September 14, 2020 3 min read
There are many factors to weight loss including training, sleep, stress and living a balanced lifestyle. But, if you're striving to shed some pounds, your diet and nutrition is arguably your most impactful tool.
When it comes to nutrition, it is important to make small and attainable changes in order to see results. So where do you start? Firstly, you must commit. You're checking out Honey Bee Meals, so that's a good sign! We like to say that if you have good food in your house, you will eat good food. That starts with getting rid of the junk and highly processed food. Sorry to say it but the stuff in the colourful packages with all those crazy sounding ingredients that you can't pronounce have got to, mostly, go. You certainly don’t need to go “cold turkey” (that could cause some serious sugar withdrawal) but make small steps to going mostly gluten free, dairy free, sugar free and soy free - your body (and mind) will thank you.
We believe in this approach to nutrition because it promotes nutrient density, which is why all of our meals are gluten, dairy, sugar and soy free. Nutrient density refers to the amount of beneficial nutrients in food in proportion to their energy content - basically how beneficial the calories you consume are. Why is this important when it comes to weight loss? Simply put, weight loss is achieved with calorie deficit: your body "burns" more calories than it consumes.
Calorie deficit is the key component to weight loss but it does not (and should not) be achieved in extreme ways. Simply eating 100 calories less each day adds up and results in slower, but attainable and prolonged, weight loss. Our weight loss meals will show you recommended portions so you are able to consistently achieve a calorie deficit throughout your day, week, monthly and year.

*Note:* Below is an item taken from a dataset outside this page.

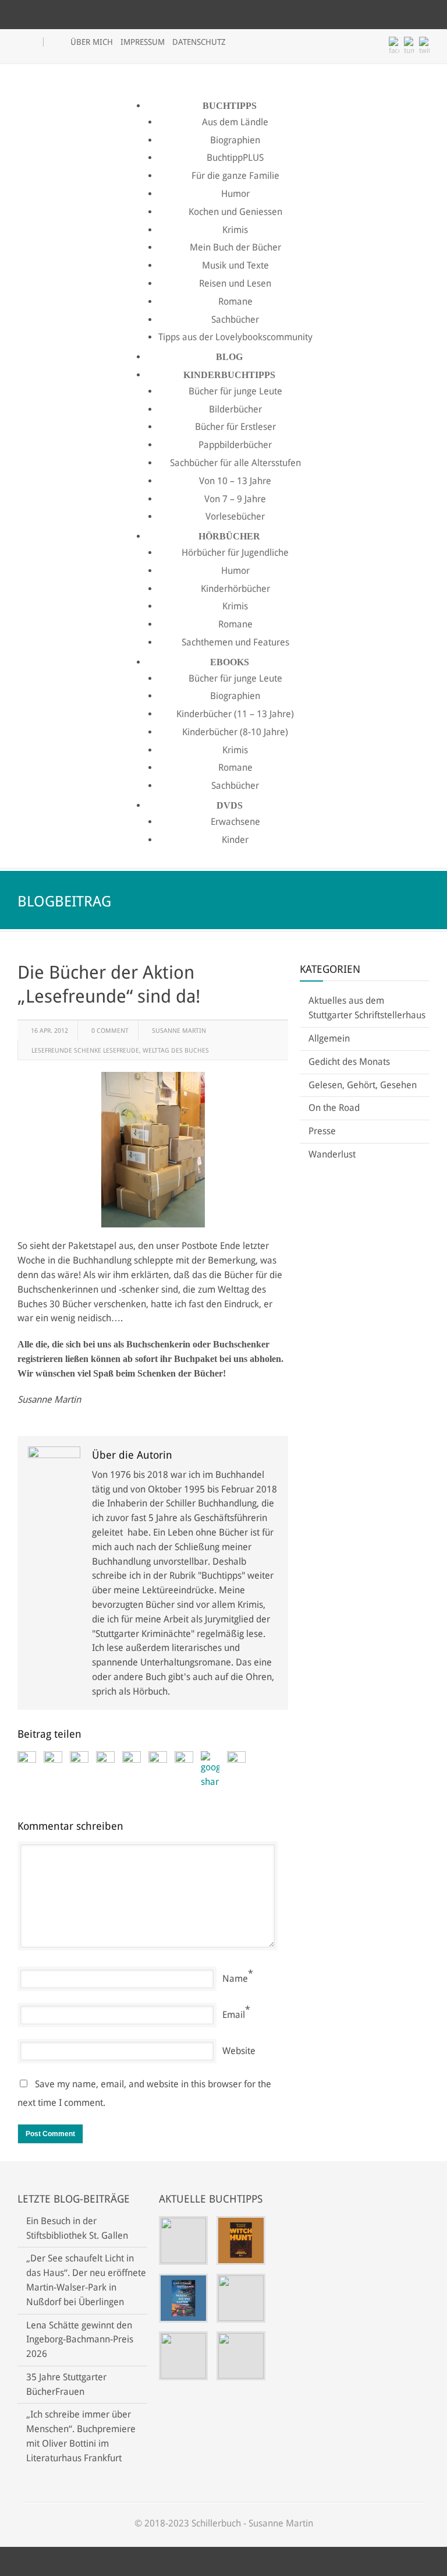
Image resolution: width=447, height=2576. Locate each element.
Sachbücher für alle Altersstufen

Most goals require planing and preparation; weight loss is no different. You can still enjoy your life, eat out and lose weight if you properly plan and prepare. For example, if you know you are going out for pizza with friends on Saturday night, ensure you focus on homemade protein and vegetables Monday-Friday and again on Sunday! In order to eat protein and vegetables, you need to shop, chop and cook or order Honey Bee Meals. Our fully-prepared diet meals save you time and effort so you are able to focus on the other demands of your life and goals.
Remember that preparing food in advance plays a major role in eating well. You can hard boil eggs, chop fresh veggies & pre-wash fruit to have good-for-you-food ready to go so you can stay on track with your weight loss.
Now that you know that caloric deficit is your key tool, be sure to refer back to our post about counting your macronutrients (the components of food that make up your calories) so you can better understand how many calories your body needs to function and fuel your life. Once you know this number, you can adjust your calories (even a little bit) to create your deficit.
Don't overcomplicate your deficit: there are many simple swaps to create a deficit for weight loss. Omit the cream and sugar in your coffee; have one beer instead of two (or three); lose the cheese in your eggs; put your snacks in a bowl rather than eating straight from the bag.
With calorie deficit, consistent workouts (walking included), ample sleep, managing some inflammation and stress, you are on your way to achieving your weight loss goals.